C. Mortgage Recording Tax Exemptions
- The Agency’s policy is to permit mortgage recording tax exemptions on all project-related financings to the full extent permitted by New York State Law.
- The Agency may, in its sole discretion, permit mortgage recording tax exemptions on non-project related financings, e.g., second mortgages on the project to secure subordinated indebtedness of the project applicant. In determining whether to permit such exemptions on non-project related financings, the Agency, shall consider such factors as it deems appropriate, including, but not limited to, the use of the property, the degree of investment, the degree and nature of employment, and the economic condition of the area in which the facility is located.
In addition to or in lieu of the foregoing, the Agency may determine, on a case-by-case basis, to deviate from the guidelines described above or provide enhanced benefits for a project expected to have significant impact in the locality where the project will be located. Any deviation from the guidelines set forth above shall require written notification by the Agency to the chief executive officer of each affected tax jurisdiction. The Agency may consider any or all of the following factors in making such determination, no single one of which is determinative:
- The nature of the proposed project (e.g., manufacturing, commercial,mixed use).

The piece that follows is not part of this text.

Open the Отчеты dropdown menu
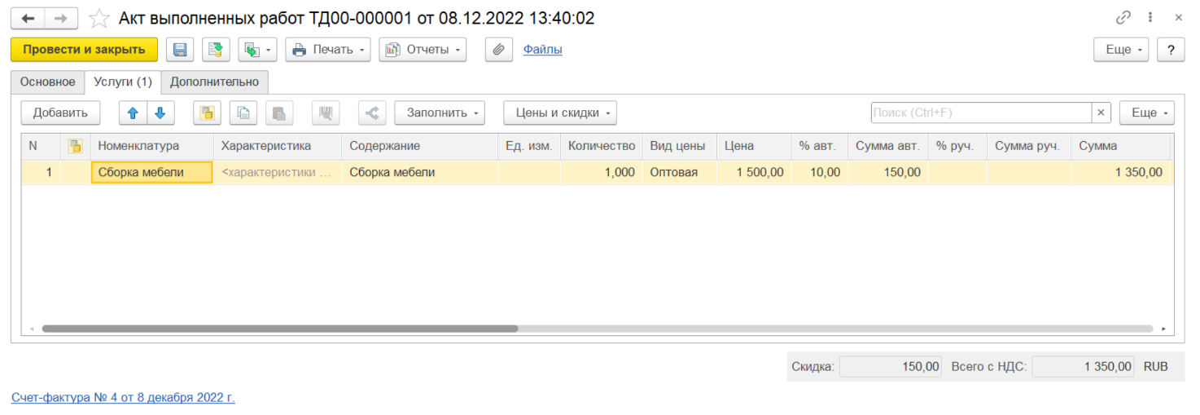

- The nature of the property before the project begins (e.g. vacant land, vacant buildings).
- The economic condition of the area at the time of the application and the economic multiplying effect that the project will have on the area.
- The extent to which a project will create of retain permanent, private sector jobs and the number of jobs to be created or retained and the salary ranges of such jobs.
- The estimated value of tax exemptions to be provided.
- The economic impact of the project and the proposed tax exemptions on affected tax jurisdictions.
- The demonstrated public support for the proposed project.
- The impact of the proposed project on existing and proposed businesses and economic development projects in the vicinity.
- The amount of private sector investment generated or likely to be generated by the proposed project.
- The likelihood of accomplishing the proposed project in a timely fashion.
- The effect of the proposed upon the environment.
- The extent to which the proposed project will require the provision of additional services including, but not limited to, additional educational, transportation, policy, emergency medical or fire services.
- The extent to which the proposed project will provide additional sources of revenue for municipalities and school districts in which the project is located.
- The extent to which the proposed project will provide a benefit (economic or otherwise) not otherwise available within the municipality in which the project is located.
E. Recapture of Benefits
All projects and financial assistance provided by the Agency shall be subject to the Agency’s Project Recapture and Termination Policy, adopted September 23, 2016, as may be amended from time to time.
F. This Uniform Tax Exemption Policy shall apply to all projects for which the Agency has adopted of adopts an Inducement Resolution after July 21, 1993 and all refinancings of any project induced or closed before July 21, 1993.
G. The Agency, by resolution of its Members, and upon notice to all affected tax jurisdictions as may be required by law, may amend or modify the foregoing policy as it may, from time to time, in its sole discretion determine.